Last month, The Gleaner revealed that the entire cohort of 36 students failed, joining the long list of regional candidates who protested alleged irregularities with COVID-restructured exams done in July and August.
On November 11, news came from CXC that 19 of the students were successful in obtaining grades within the acceptable bands of one to three.
“I cannot tell you how happy I am,” said one of the students who was delighted to learn of the adjusted results. “I know some of my schoolmates who did the exam are a little bit unhappy, but at least the new results show that we did some work.”
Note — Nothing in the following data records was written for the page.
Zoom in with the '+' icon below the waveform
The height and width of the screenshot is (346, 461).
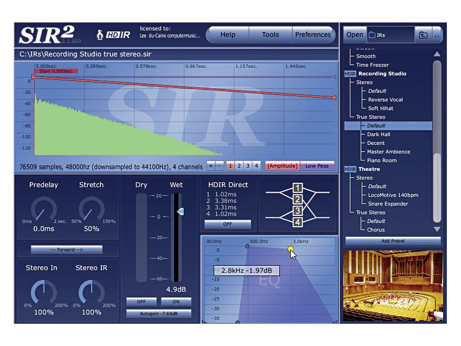click(x=211, y=166)
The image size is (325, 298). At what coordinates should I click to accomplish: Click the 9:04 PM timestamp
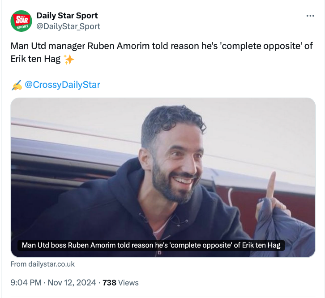[26, 283]
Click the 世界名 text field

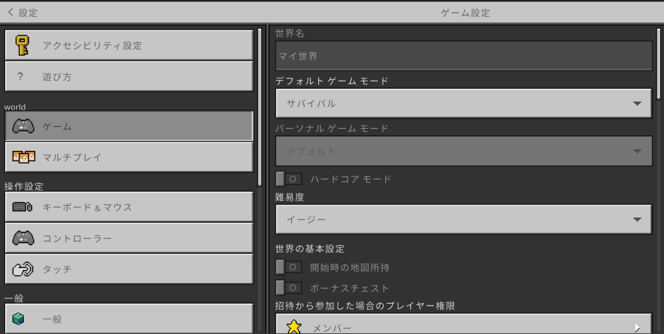click(x=463, y=56)
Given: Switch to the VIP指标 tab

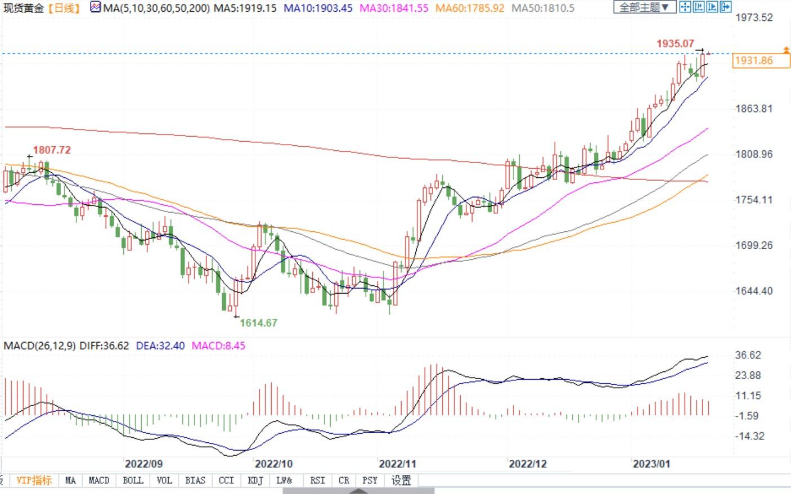Looking at the screenshot, I should coord(34,480).
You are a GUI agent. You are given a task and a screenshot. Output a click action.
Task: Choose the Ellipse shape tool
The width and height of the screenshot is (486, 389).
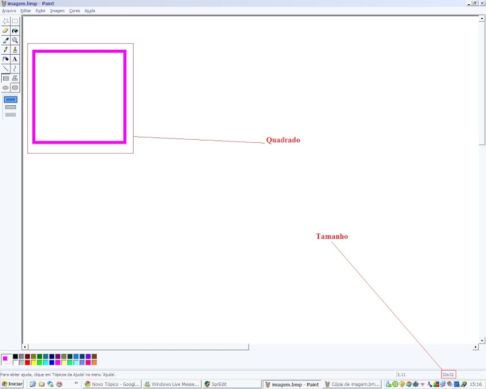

The 53 per cent pass rate is within the average pass range for the school, which receives mostly students with low performance in the Primary Exit Profile (formerly GSAT), the national secondary-school placement test.
“I feel good, good about the passes,” said a pleased Ann Marie Malcolm, acting head of the English language department at Penwood. “I think it’s fair and it’s within my expectations.”
The reasons for the initial result have been linked to problems with the uploading to a CXC portal of School-Based Assessments (SBA), the practical element of the exam that CXC uses along with written papers to award grades.
It ’s understood that a cover page was missing.
A similar problem confronted Jamaica College, a St Andrew-based all-boys institution, which was left shocked after learning that 94 per cent of the 299 boys failed English.
Following a review, more than 90 per cent were awarded passing grades.
The 2020 CXC results were plagued with controversy following their release in late September, forcing the organisation to undertake a hasty review.
Beyond noting the need for improved communication with stakeholders, the findings did not confirm claims of systemic irregularities on CXC’s part.
However, they raised concerns about fraudulent SBA grades, grade inflation, and leaked examination questions.